The signal processor
A band dividing process for dividing the sound signal included in the first content;
Periodicity detection processing for detecting, for each band, periodicity information of the acoustic signal that has been band-divided by the band-division processing;
Periodicity information integration processing for integrating the periodicity information for each band detected by the periodicity detection processing for all bands;
A peak detection process for detecting peak positions of the periodicity information integrated in the periodicity information integration process and generating peak information;
Down-sampling processing in which the peak information of a plurality of time intervals generated by the peak detection processing is information of one time interval;
A signal processing method for executing an output process for outputting information down-sampled by the down-sampling process as a synchronization feature amount when synchronizing the first content and the second content to be synchronized.
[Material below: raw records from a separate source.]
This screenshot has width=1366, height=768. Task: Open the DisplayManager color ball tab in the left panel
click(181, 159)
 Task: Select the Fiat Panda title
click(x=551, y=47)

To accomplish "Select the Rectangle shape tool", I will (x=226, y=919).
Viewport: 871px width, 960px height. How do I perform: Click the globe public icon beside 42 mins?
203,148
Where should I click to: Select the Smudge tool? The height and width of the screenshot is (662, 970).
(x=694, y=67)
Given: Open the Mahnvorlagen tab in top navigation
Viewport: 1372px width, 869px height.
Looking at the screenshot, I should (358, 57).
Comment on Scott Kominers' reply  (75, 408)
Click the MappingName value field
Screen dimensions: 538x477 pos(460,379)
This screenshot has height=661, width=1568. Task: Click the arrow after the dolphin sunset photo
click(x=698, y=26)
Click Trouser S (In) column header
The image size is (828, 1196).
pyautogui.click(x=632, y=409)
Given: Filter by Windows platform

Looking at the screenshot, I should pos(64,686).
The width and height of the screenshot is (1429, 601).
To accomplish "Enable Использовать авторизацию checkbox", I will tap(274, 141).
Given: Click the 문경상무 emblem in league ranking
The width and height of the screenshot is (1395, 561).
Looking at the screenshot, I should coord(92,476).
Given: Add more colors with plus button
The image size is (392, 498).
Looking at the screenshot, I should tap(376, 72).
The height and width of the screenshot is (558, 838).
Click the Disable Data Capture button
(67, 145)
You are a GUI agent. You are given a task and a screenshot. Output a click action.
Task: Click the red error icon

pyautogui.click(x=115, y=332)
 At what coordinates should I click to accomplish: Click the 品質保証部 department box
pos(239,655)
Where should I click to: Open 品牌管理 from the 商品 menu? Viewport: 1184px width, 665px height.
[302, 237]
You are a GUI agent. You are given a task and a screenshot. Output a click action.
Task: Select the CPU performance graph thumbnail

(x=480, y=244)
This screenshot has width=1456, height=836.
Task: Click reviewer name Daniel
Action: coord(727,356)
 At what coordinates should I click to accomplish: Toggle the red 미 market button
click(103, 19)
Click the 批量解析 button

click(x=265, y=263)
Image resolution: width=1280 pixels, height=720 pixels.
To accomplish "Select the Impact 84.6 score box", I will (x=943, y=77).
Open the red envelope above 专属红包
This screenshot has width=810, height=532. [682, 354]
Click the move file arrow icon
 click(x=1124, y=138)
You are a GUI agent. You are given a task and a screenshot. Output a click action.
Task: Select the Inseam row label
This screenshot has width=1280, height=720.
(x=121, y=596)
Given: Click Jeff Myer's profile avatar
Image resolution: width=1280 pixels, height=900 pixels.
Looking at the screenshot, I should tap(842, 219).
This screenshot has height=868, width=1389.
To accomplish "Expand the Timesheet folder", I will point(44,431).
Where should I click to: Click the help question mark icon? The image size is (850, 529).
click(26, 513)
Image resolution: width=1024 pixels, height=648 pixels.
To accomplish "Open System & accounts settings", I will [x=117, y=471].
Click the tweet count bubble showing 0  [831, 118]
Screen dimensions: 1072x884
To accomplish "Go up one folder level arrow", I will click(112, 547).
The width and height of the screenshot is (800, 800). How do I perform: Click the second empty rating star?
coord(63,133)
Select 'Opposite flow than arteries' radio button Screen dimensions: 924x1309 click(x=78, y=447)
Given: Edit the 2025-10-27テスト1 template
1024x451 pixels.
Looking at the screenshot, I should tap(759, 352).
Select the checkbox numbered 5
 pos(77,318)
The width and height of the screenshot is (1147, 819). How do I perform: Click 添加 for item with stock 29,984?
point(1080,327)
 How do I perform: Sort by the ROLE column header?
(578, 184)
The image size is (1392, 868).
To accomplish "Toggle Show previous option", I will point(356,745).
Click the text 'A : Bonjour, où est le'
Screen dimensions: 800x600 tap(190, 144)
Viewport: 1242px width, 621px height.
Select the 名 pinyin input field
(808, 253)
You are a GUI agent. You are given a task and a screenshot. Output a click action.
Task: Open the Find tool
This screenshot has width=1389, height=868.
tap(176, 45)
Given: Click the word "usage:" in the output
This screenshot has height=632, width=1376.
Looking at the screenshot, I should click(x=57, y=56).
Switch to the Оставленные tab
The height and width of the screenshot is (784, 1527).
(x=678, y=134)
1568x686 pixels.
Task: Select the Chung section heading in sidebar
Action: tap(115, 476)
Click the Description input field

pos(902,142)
A band dividing process for dividing the sound signal included in the first content;
Periodicity detection processing for detecting, for each band, periodicity information of the acoustic signal that has been band-divided by the band-division processing;
Periodicity information integration processing for integrating the periodicity information for each band detected by the periodicity detection processing for all bands;
A peak detection process for detecting peak positions of the periodicity information integrated in the periodicity information integration process and generating peak information;
Down-sampling processing in which the peak information of a plurality of time intervals generated by the peak detection processing is information of one time interval;
A program that causes a computer to execute a process including: an output process that outputs information down-sampled by the down-sampling process as a synchronization feature amount when synchronizing the first content and the second content to be synchronized.